Construire la citoyenneté
En attendant, Frank Kodbaye met la dernière main à deux projets journalistiques sur internet.
«Avec Tchad Agora, nous voulons développer le débat d’idées pour le Tchad et mettre en valeur les expériences positives dans la région, comme au Sénégal », explique Frank Kodbaye qui lance aussi Carrefour – Soleil, un site francophone d’investigation journalistique.
Reste que l’internet est encore un luxe pour la plupart des Tchadiens dont la majorité est encore analphabète. Comme dans la plupart des pays et des régions pauvres, c’est principalement grâce à la radio que les gens se tiennent informés.
«Une radio créée par la société civile tchadienne joue un rôle particulièrement important: c’est FM Liberté qui parle aussi bien des droits de l’homme que des problèmes d’agriculture ou de santé, raconte Frank Kodbaye. En mobilisant les gens, en galvanisant les jeunes, cette radio joue un grand rôle dans l’apprentissage de la citoyenneté et dans l’unification des Tchadiens sur la base de références communes, au-delà des appartenances tribales ou claniques. »
Des appartenances qu’ont utilisées tous les pouvoirs qui se sont succédés à Ndjamena, selon Frank Kodbaye : «Pour prendre le pouvoir, il faut des alliances tribales et jouer des divisions religieuses ou culturelles pour semer la zizanie, en opposant les Tchadiens entre eux, ceux du nord du pays contre ceux du sud, musulmans contre chrétiens.»
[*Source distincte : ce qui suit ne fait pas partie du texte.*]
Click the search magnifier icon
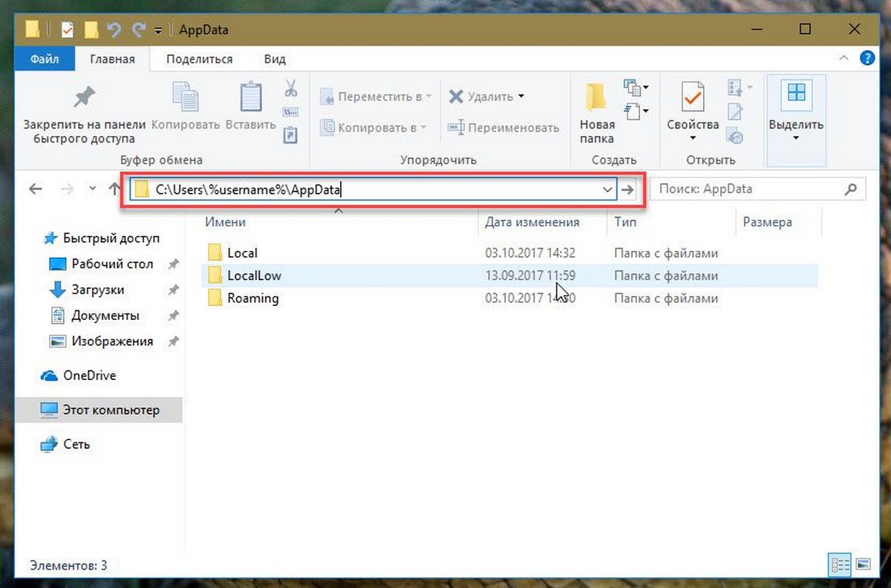 point(851,189)
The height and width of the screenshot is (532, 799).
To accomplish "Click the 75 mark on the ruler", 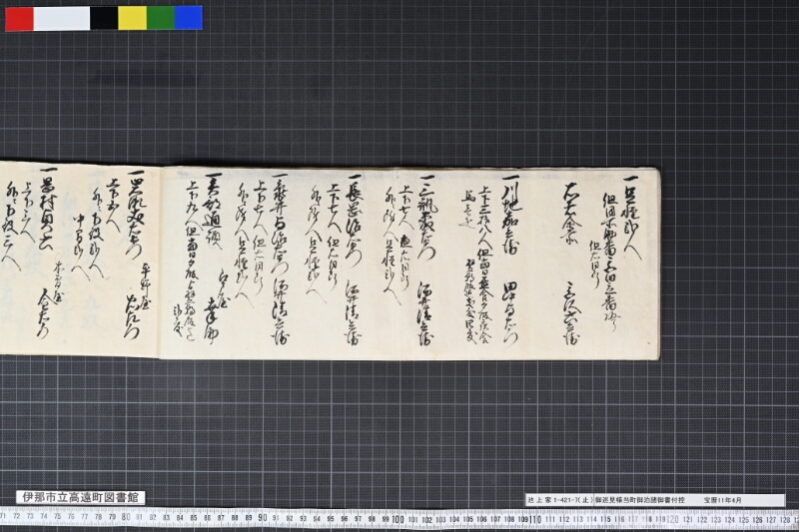I will pyautogui.click(x=57, y=516).
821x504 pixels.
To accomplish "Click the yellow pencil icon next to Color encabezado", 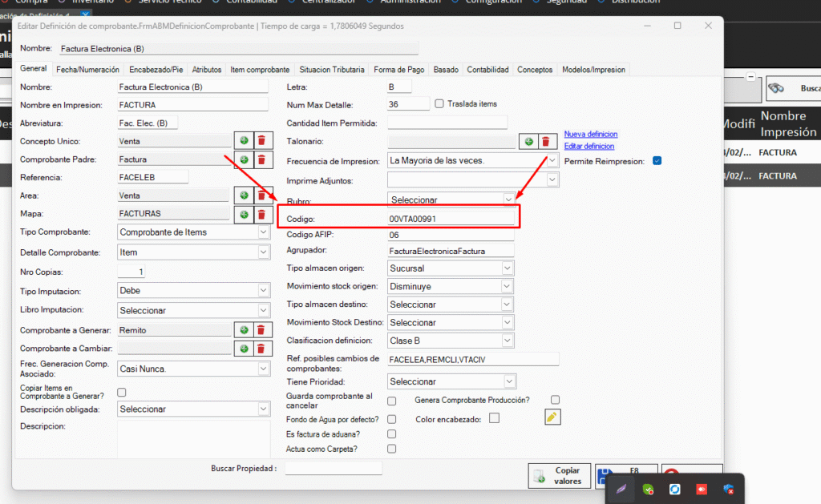I will [552, 417].
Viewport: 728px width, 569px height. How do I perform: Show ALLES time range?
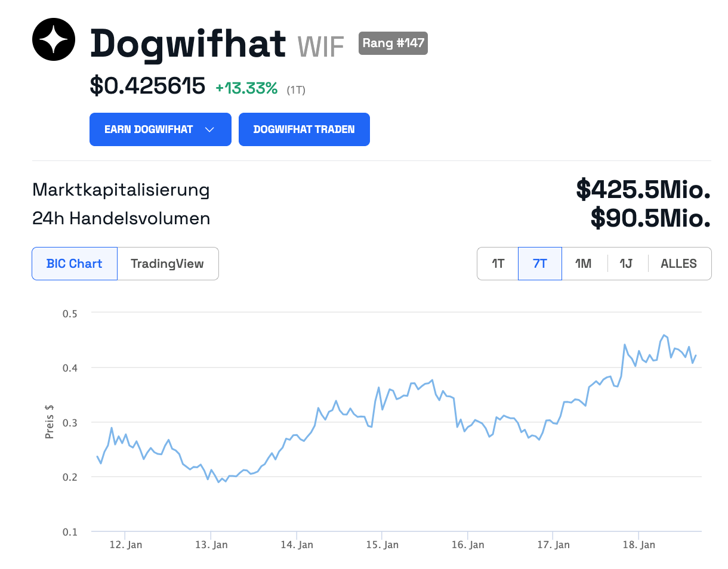coord(678,264)
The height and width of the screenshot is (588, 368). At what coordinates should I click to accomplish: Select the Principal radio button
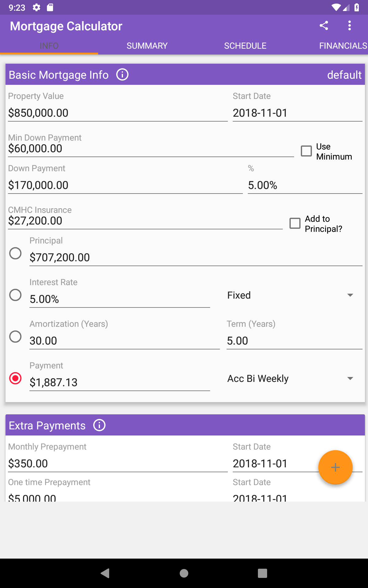[x=15, y=253]
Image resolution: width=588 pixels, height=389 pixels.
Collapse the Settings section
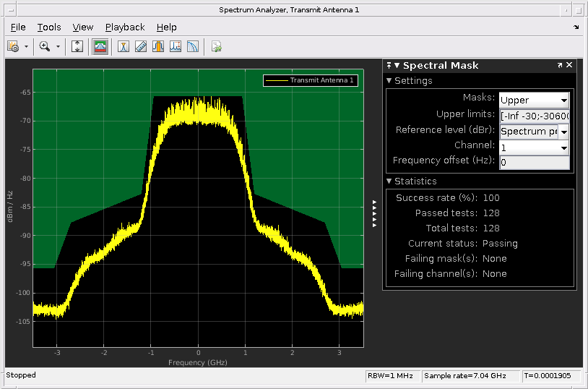(x=389, y=81)
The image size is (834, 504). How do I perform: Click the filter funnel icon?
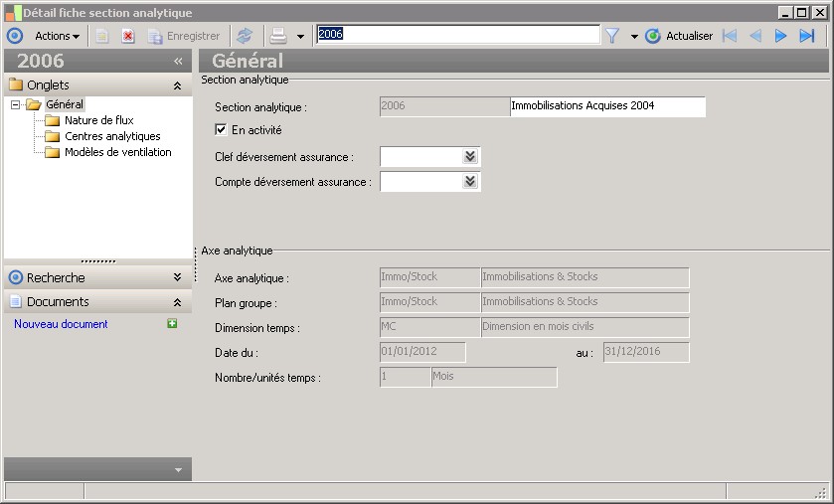[612, 36]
Le risque de partition qui pèse sur un autre Etat mal constitué de la région sahélienne – le Mali – montre toute la pertinence de ce constat.
Selon Reporters sans frontières (RSF), la partition du Web s’est renforcée en 2011.
Les internautes accèdent à des informations différentes en fonction de leur lieu de connexion.
Reporters sans frontières a récemment dénoncé la décision de Twitter d’appliquer une censure géolocalisée.
Le site a annoncé que certains tweets pourront être bloqués dans certains pays mais pas dans d’autres, alors que jusqu’à présent les messages bloqués l’étaient dans le monde entier.
Dans une lettre ouverte adressée fin janvier au fondateur du site, l’ONG pointe: «L’argumentation de Twitter qui laisse entendre qu’il y aurait différentes interprétation de la liberté d’expression selon les pays est inacceptable.»
RSF relève par ailleurs que la plateforme Internet nationale instaurée en Birmanie en 2010 a fait des émules.
Le président iranien Mahmoud Ahmadinejad a annoncé à plusieurs reprises en 2011 le lancement d’un Internet national, avec son propre moteur de recherche et son service de messagerie.
«Quitte à mettre en place deux formes d’accès différents, l’une pour les autorités, l’autre pour le reste de la population, comme le permet par exemple aujourd’hui la structure de l’Internet birman», souligne Reporters sans frontières.
Résultat, selon RSF : «Certains pays, comme la Corée du Nord, le Turkménistan, l’Ouzbekistan ou Cuba, mais aussi l’Iran, censurent si bien l’accès à Internet qu’ils cantonnent leur population à des Intranets locaux sans commune mesure avec la Toile internationale.»